Concordia captain's trial to resume Monday
Friends say Francesco Schettino is distraught, broken18 September, 16:47
Schettino's defense team in July asked the court to accept a plea bargain for a jail term of three years, five months.
State prosecutors in May rejected the same offer.
Schettino could face 20 years in prison if he is found guilty of charges including dereliction of duty and multiple manslaughter for his role in the shipwreck that took 32 lives, injured hundreds, caused massive economic damages for Costa Cruises and the residents of the island of Giglio, a popular tourist destination where the liner crashed.
Friends who have seen Schettino in recent days report him being distraught and broken.

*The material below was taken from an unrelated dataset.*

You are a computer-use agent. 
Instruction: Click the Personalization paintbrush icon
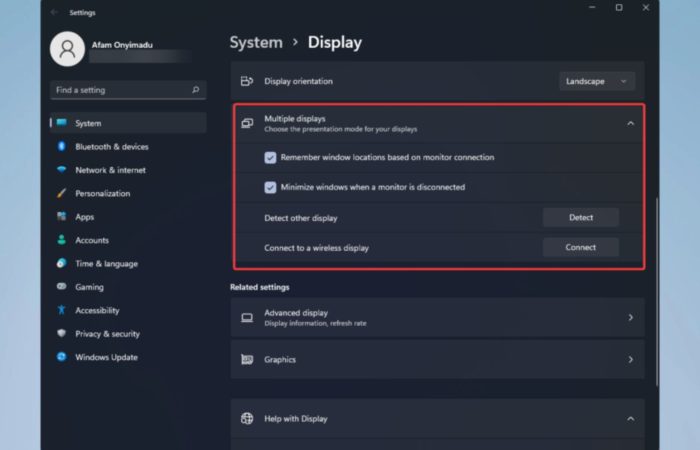[x=62, y=193]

They say he has been living holed up in his home in a town south of Naples, pouring over his documents for his court case.
The ex-commander has been spotted venturing for occasional walks in his hometown of Meta, and was seen two weeks ago eating pizza with his wife and daughter in a restaurant just a few dozen metres from his home.

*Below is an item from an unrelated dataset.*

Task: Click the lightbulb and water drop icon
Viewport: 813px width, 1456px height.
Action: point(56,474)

The former ship-commander has shunned journalists and all visitors except for his closest friends.
A camera crew on Tuesday failed, despite great effort, even to persuade neighbors to talk in his historic quarter, where almost everyone has a seafaring relative, after the successful operation to lift the wrecked Concordia upright. Dubbed ''Captain Coward'' by the media for allegedly abandoning ship without overseeing the evacuation, Schettino claims his image and actions have been distorted by investigators and called on judges for a new probe in recent months.

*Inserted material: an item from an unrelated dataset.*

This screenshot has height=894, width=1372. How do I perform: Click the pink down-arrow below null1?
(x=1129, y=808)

He said that by guiding the Concordia close to shore as it was taking on water, he stopped it sinking outright and saved the lives of more than 4,000 people after the Concordia hit a rock formation on January 13, 2012.
The lurching, semi-submerged wreck of the Concordia sat for 20 months off the Tuscan island of Giglio.
It was finally rotated upright in a 19-hour, unprecedented operation this week, to prepare it to be floated and hauled away next year.